● **RAW DATA**
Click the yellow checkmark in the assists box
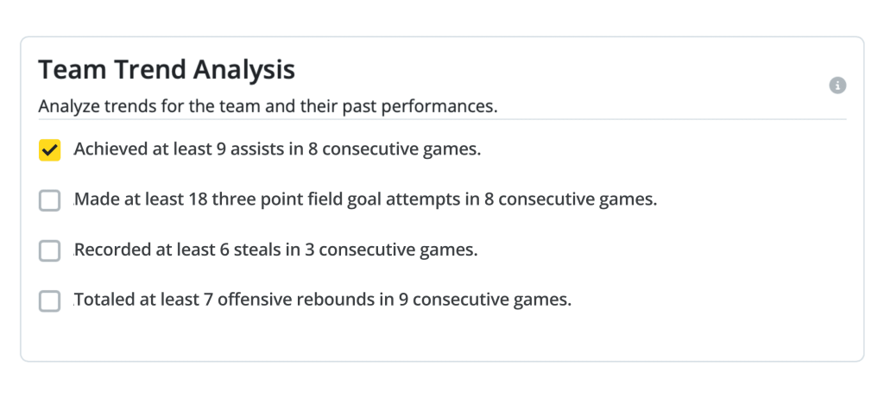The width and height of the screenshot is (884, 405). coord(49,150)
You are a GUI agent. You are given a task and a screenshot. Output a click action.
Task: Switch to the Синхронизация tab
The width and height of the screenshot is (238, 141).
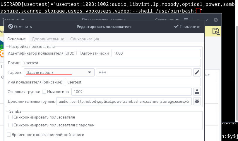84,39
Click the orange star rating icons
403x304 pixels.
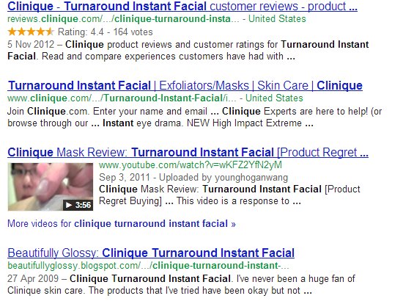[x=31, y=32]
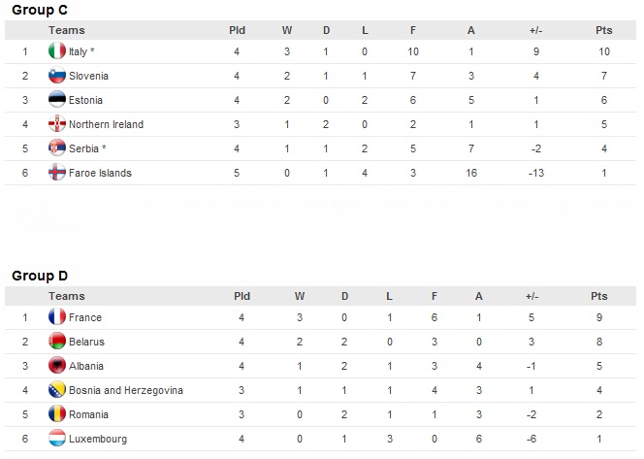Click Group D Pld column header
Screen dimensions: 644x459
242,296
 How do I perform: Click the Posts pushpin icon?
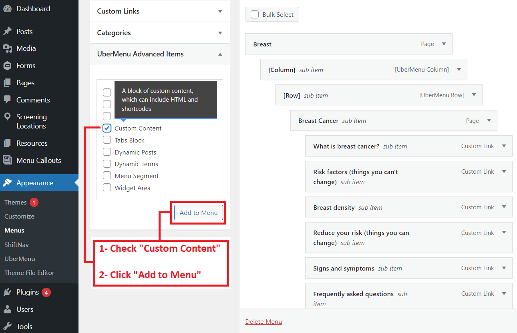[x=7, y=32]
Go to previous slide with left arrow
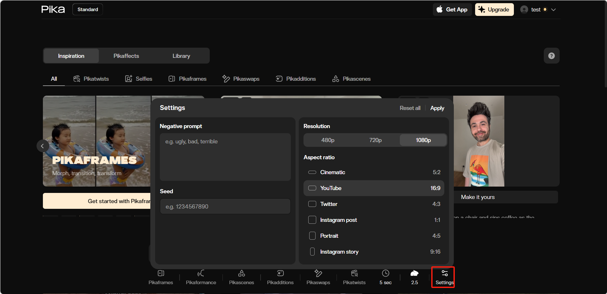Image resolution: width=607 pixels, height=294 pixels. point(43,146)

● **ASSIGNMENT**
The material above must be reproduced line for line, with the images omitted.

● **WRITTEN ANSWER**
Click the yellow checkmark in the assists box
The width and height of the screenshot is (884, 405). coord(49,150)
You are a GUI agent. You are given a task and a screenshot. Output a click action.
Task: Switch to the Синхронизация tab
The width and height of the screenshot is (238, 141).
84,39
Click the orange star rating icons
403x304 pixels.
[x=31, y=32]
Click Group D Pld column header
Screen dimensions: 644x459
242,296
 How do I perform: Click the Posts pushpin icon?
[x=7, y=32]
Go to previous slide with left arrow
Image resolution: width=607 pixels, height=294 pixels. point(43,146)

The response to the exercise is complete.